EXERCISE GOAL: All that is needed is the line in the material below containing "You are a computer-use", plus every line after it, printed exactly.
___ RECORDS PROVIDED ___
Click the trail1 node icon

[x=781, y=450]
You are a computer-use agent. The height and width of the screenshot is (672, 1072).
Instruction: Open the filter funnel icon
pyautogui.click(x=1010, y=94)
___
EXERCISE RESPONSE:
You are a computer-use agent. The height and width of the screenshot is (672, 1072).
Instruction: Open the filter funnel icon
pyautogui.click(x=1010, y=94)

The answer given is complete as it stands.